▶ [INPUT MATERIAL]:
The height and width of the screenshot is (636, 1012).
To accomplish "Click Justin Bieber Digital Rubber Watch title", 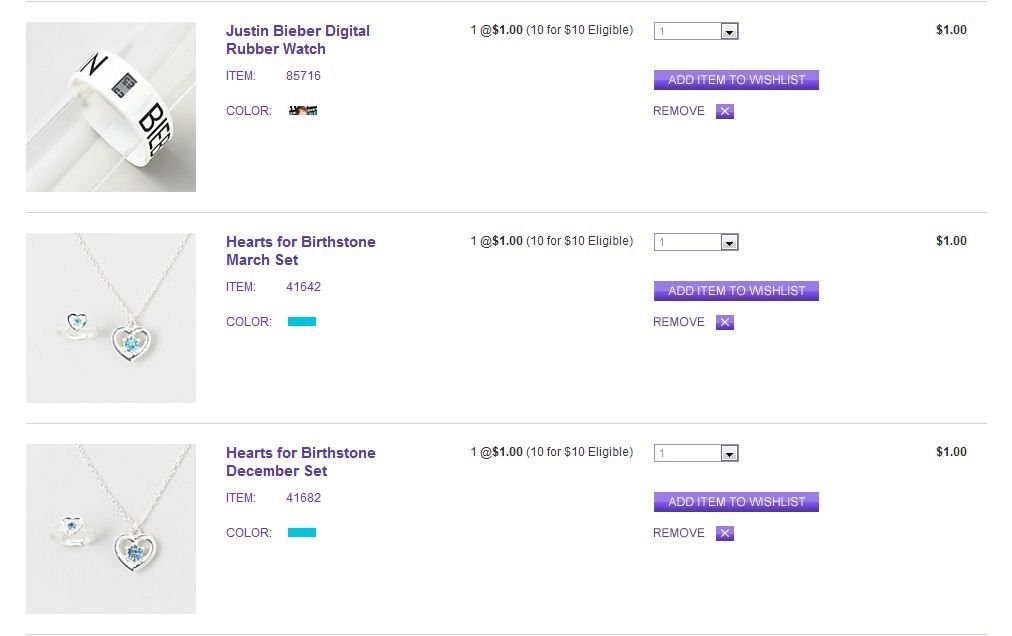I will click(x=297, y=40).
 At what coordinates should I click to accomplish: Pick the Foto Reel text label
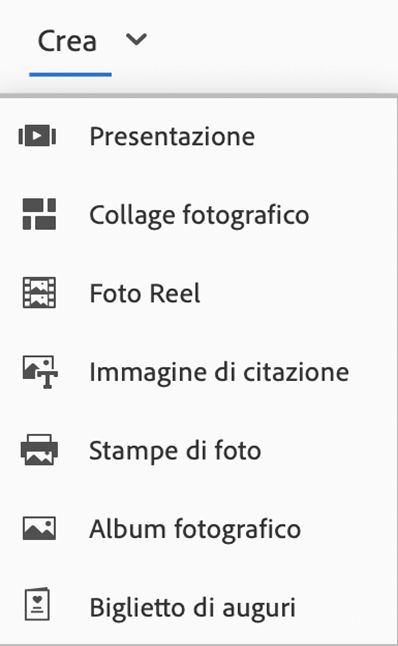point(145,293)
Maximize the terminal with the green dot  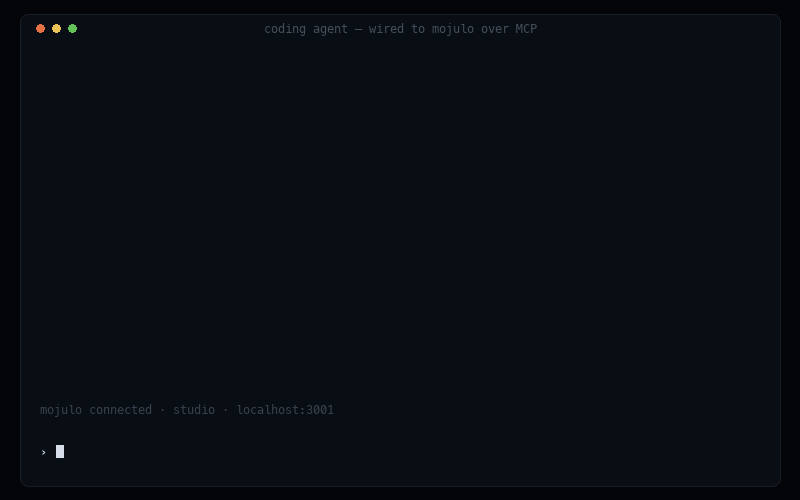[72, 29]
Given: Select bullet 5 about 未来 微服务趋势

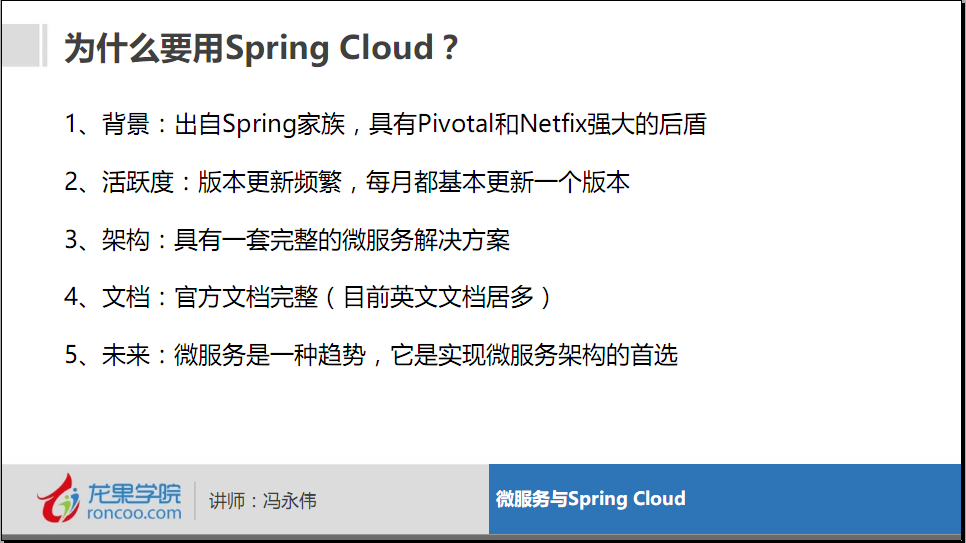Looking at the screenshot, I should pyautogui.click(x=371, y=355).
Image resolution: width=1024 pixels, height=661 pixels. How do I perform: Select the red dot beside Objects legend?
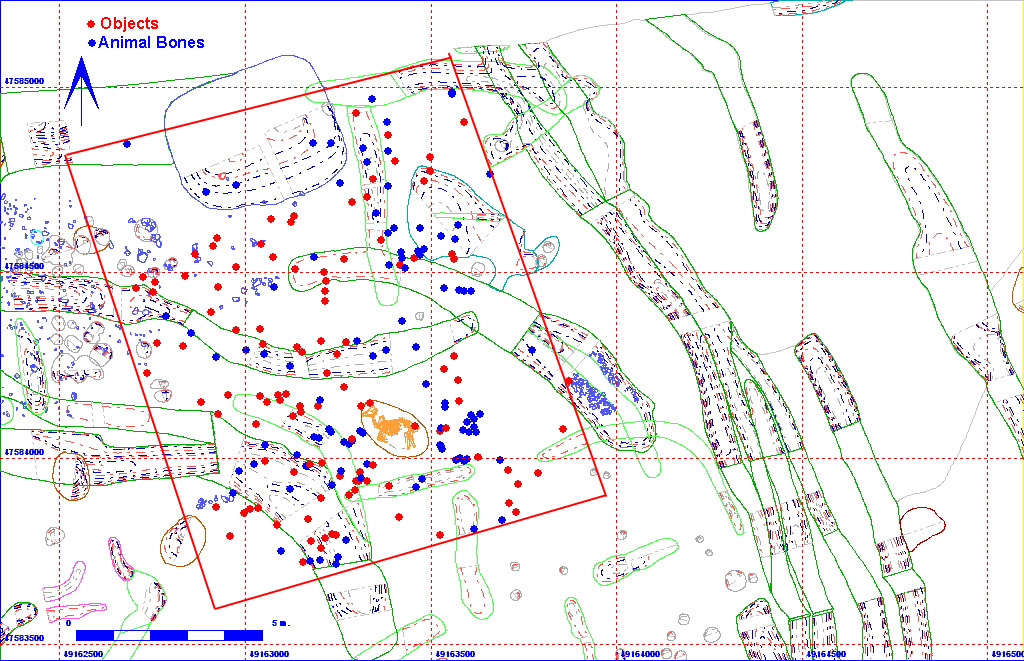point(92,23)
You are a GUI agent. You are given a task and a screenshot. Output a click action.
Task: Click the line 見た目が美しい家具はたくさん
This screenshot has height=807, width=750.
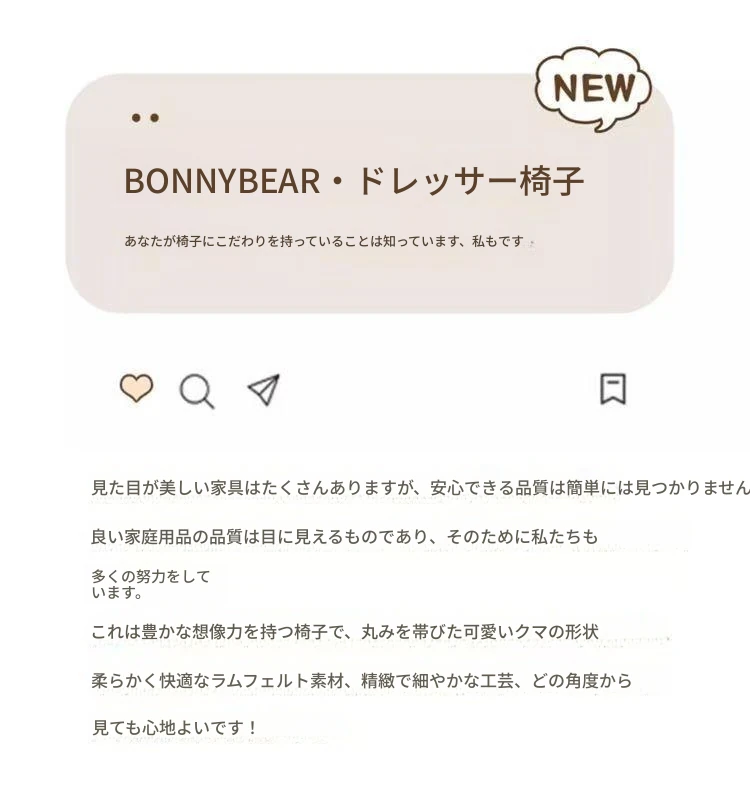[421, 487]
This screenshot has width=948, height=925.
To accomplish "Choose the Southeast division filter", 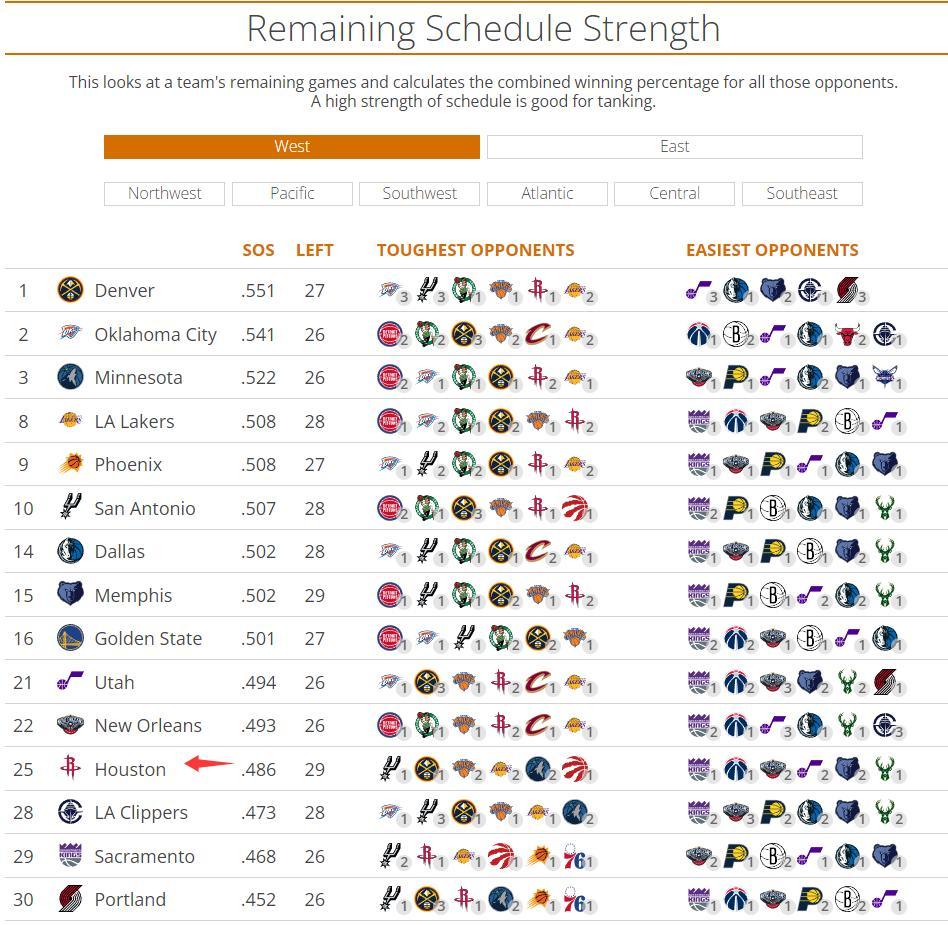I will tap(802, 194).
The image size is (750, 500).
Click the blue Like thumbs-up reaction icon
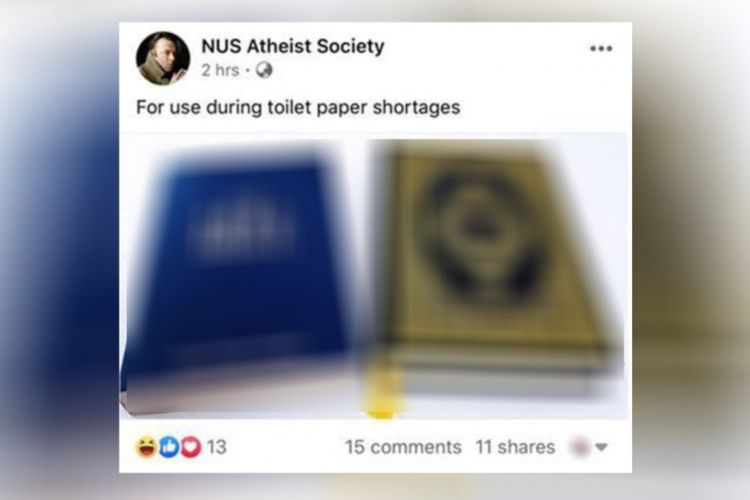169,447
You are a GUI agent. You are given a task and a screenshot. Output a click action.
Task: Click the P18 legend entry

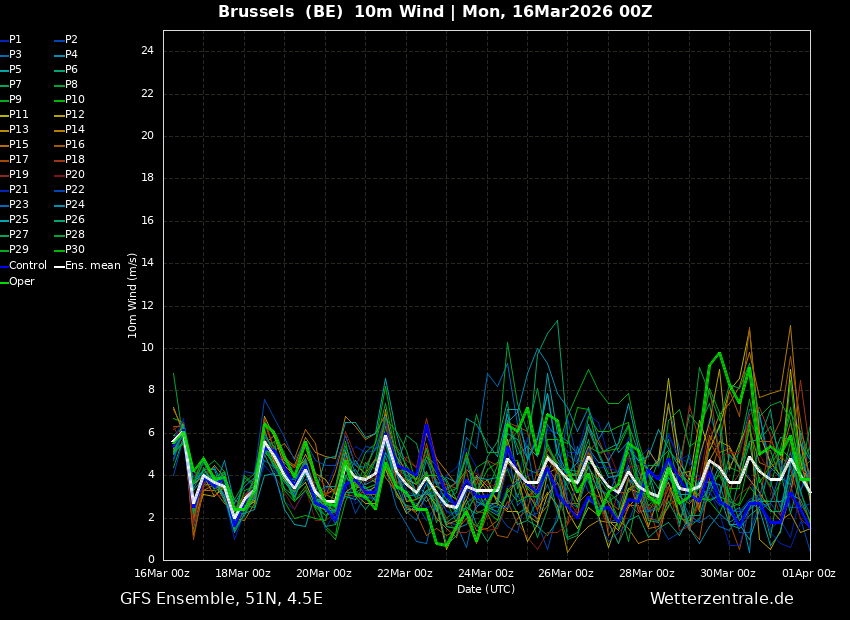(75, 160)
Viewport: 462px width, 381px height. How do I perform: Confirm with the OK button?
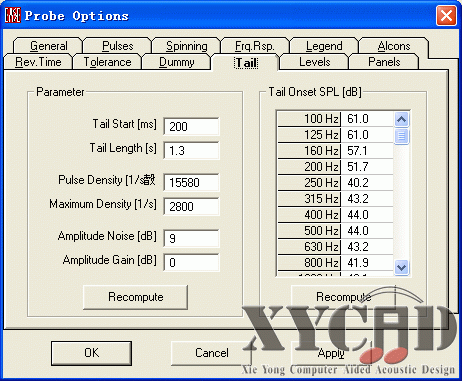click(x=91, y=353)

▶ [WORK INSTRUCTIONS]:
A word-for-word copy of the lines from the one with "The image size is (750, 500)." through the final line of the listing above is the whole answer, and it contains no pictures.

▶ [REPLY]:
The image size is (750, 500).
Click the blue Like thumbs-up reaction icon
169,447
You are a GUI agent. You are given a task and a screenshot. Output a click action.
Task: Click the P18 legend entry

(75, 160)
Viewport: 462px width, 381px height. How do I perform: Confirm with the OK button?
click(x=91, y=353)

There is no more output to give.